Beginning his discourse, Sheen writes that there are three characteristics of revolutions that in turn often lead to war. These characteristics are irrationality, violence, and atheism. Sheen points out that each of these can be found in America. He writes that people are irrational because they are guided by emotion instead of reason; people make the mistake of hating others instead of hating the wrong they did, and thus become violent against others; and people have become atheistic, especially those who are considered to be among the intelligentsia, due to “a hatred of the Divine, born not of reason but of contempt for virtue, loyalty, temperance, and law.”
Sheen makes an important distinction in the definition of the word progress. The secular conception of progress means one is working toward a goal that keeps changing. This is the root of progressive ideology. “True progress is not movement as movement,” he writes, “but movement toward a point at which we know we can stop; namely a goal.” The modern world has lost this concept of working toward a goal, and it aims to set up a utopia here on earth, giving no thought to death or judgment, Heaven or Hell. Sheen points out that the Church has, for centuries, been telling the world that paradise, or utopia, is not to be found in this life but in the next.
Of particular interest is Sheen’s exposition on Catholic just-war theory. According to Sheen, every moral action has three aspects: the object, the intention, and the circumstances. Each of these aspects must be good in order for the act to be considered good. If one of these aspects is not good, then the act cannot be considered good. In order for its object to be good, a war must have a just cause. If the intention is to be considered good, the war must avoid evil while promoting the common good. Sheen explains, “The common good here means not exclusively the common good of the individual nation but the common good of the world.” Finally, for the circumstances of a war to be considered good, the methods of the war must not be evil. For example, if a pilot were to bomb hospitals in order to win a war, his actions would not be justified because he would be killing noncombatants.
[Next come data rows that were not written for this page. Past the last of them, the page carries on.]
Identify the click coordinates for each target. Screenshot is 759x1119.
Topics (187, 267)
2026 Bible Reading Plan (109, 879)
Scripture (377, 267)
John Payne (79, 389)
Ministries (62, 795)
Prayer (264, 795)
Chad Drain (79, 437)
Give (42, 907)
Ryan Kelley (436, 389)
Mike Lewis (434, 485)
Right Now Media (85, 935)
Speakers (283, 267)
Sheen also addresses the Church’s stance on extreme militarism and extreme pacifism, both of which the Church condemns. “The Church does not condemn war absolutely,” Sheen clarifies, “nor does it ever praise war; but it does admit the conditions that might justify war.”
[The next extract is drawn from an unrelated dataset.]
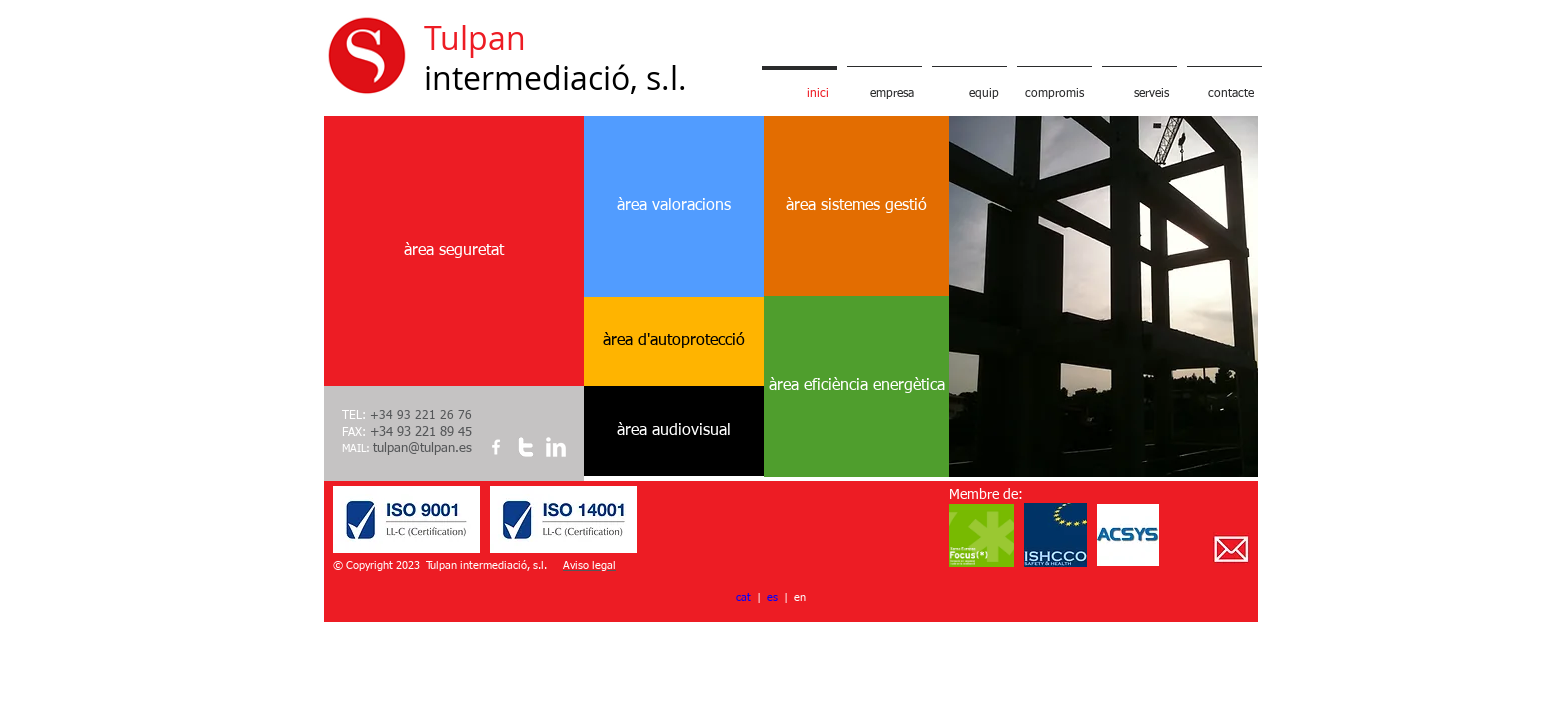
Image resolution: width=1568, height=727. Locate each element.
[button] (1103, 296)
One of Sheen’s major points is this: America, Europe, and the entire world have rejected God, and World War II was, in a certain sense, a judgment from God and an outcome of that rejection. God did not, however, cause the war; He merely allowed it to happen. Wars, according to Sheen, are simply the outward expression of a lack of peace in the soul. If one does not love God with all one’s heart, then one will not be able to love one’s neighbor as oneself (cf. Mt. 22:37-39). If the world rejects God, then the various nations will reject each other, and there will be war. This is why Sheen reminds the American people that the Declaration of Independence is also a declaration of dependence: “The Declaration of Independence asserts a double dependence: dependence on God and a dependence on law as derived from God.”
Sheen concludes that there must be an intermediary between the states of the world in order to attain a just international peace. This intermediary must have three qualities: it must have a fixed idea of justice; it must be an authority outside of the political nations; and it must be unarmed and responsible. He suggests that this intermediary be the Catholic Church — the only institution that can fulfill all these criteria.
A Declaration of Dependence is not only a treasure for the Church but is especially a gift for the Church in America. Sheen exhorts us to return to God before it is too late, before there are more and bigger wars.